Going through the entries below, find how many lines hold "agent", then give that number alone.
*****
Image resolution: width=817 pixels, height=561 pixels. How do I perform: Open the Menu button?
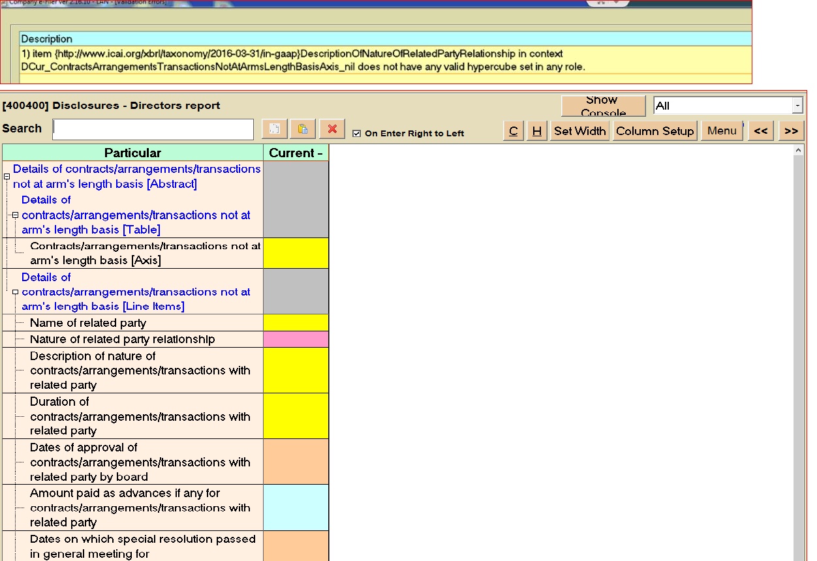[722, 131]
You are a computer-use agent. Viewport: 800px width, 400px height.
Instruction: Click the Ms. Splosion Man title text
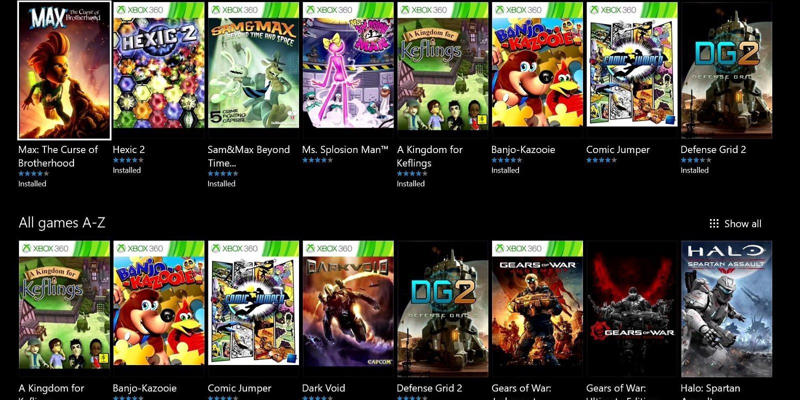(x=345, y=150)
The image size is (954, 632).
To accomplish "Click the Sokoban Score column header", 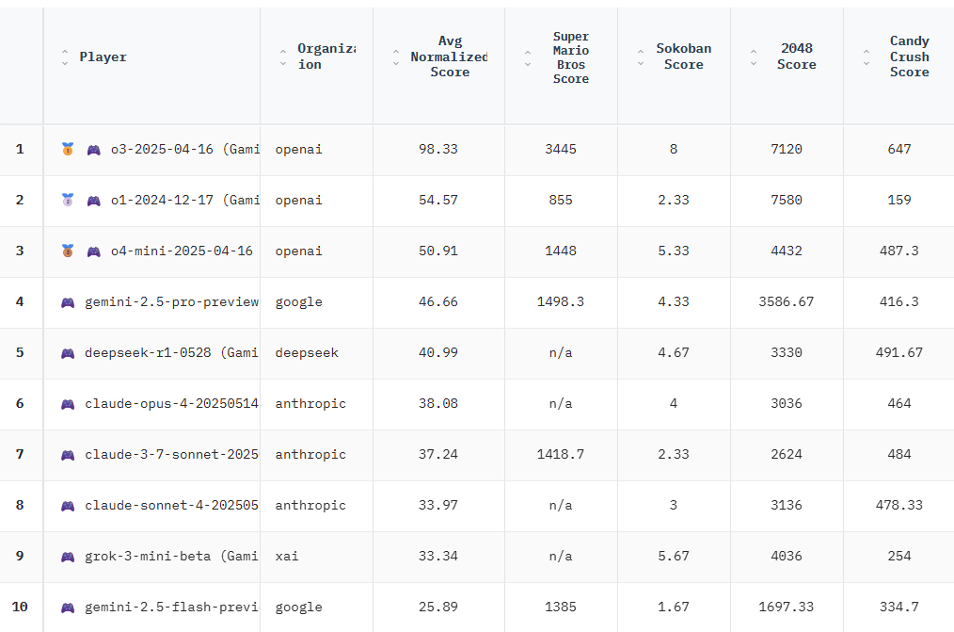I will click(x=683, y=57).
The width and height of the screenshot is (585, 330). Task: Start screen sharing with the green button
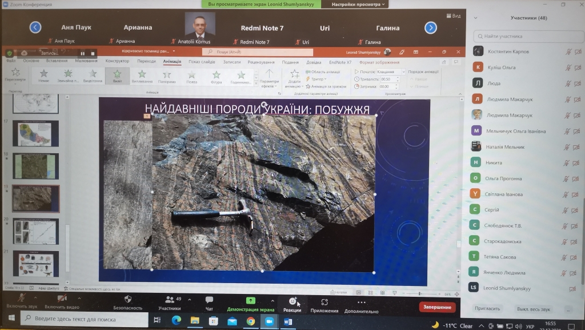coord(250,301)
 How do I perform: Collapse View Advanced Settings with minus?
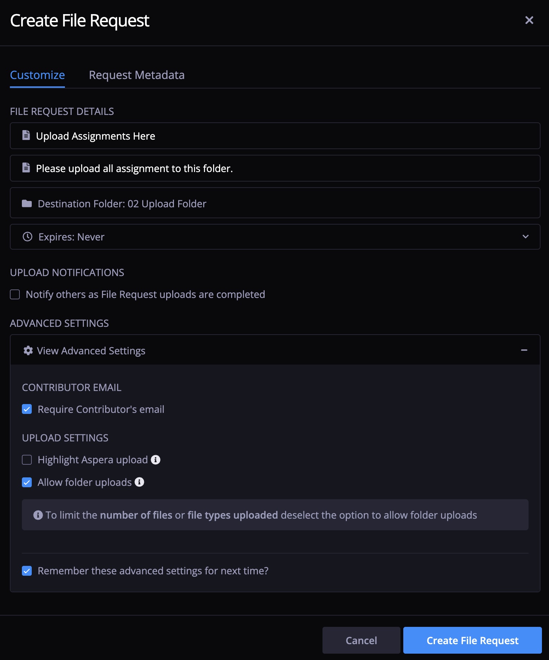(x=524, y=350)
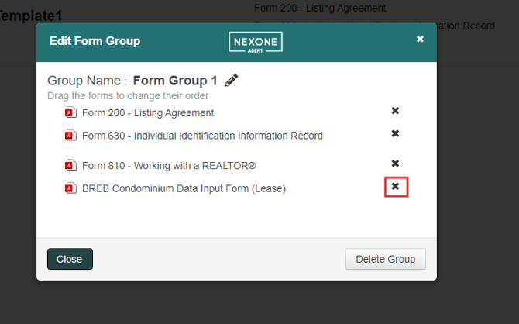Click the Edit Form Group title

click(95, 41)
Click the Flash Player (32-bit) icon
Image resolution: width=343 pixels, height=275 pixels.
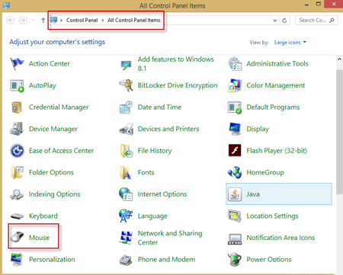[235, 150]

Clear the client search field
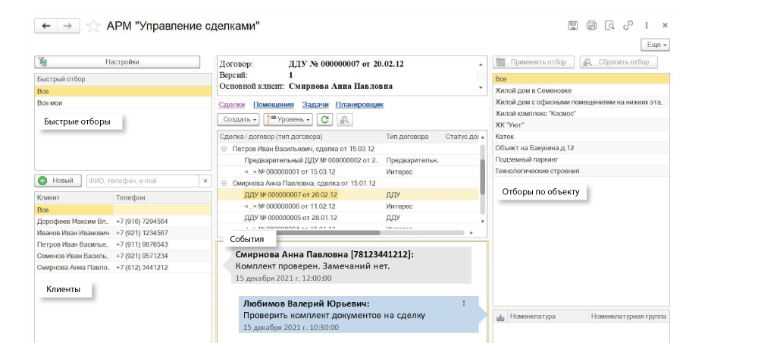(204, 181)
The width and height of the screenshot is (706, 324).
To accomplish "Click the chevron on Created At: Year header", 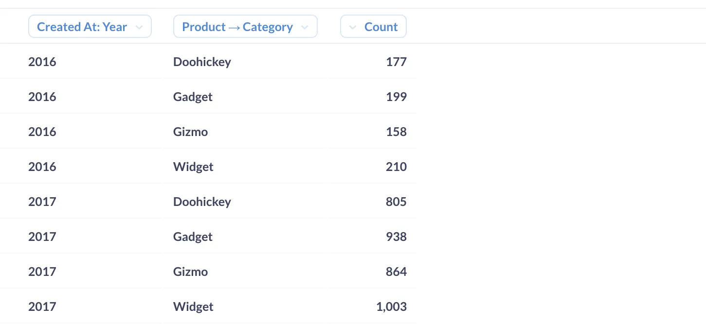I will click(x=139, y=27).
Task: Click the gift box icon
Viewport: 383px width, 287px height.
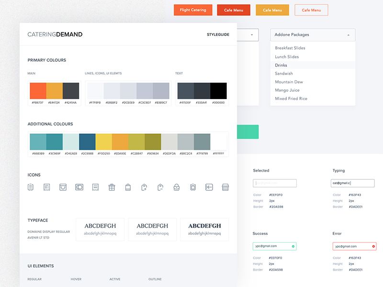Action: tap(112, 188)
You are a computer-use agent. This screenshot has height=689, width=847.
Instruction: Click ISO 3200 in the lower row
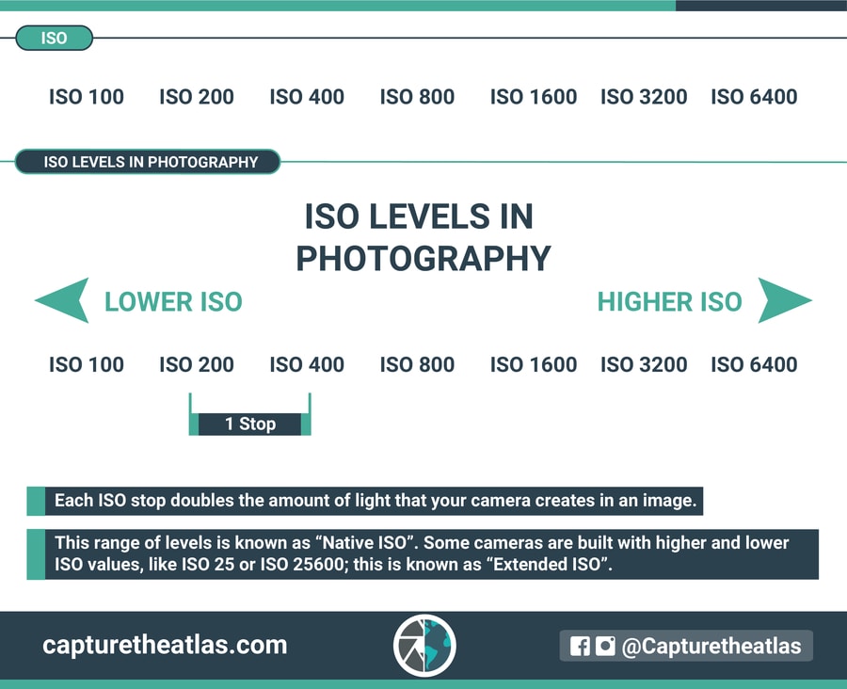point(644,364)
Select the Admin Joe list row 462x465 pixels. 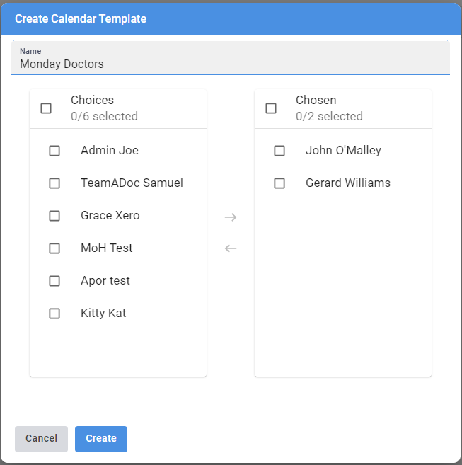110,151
*****
**RESPONSE TO THIS EXERCISE**. 2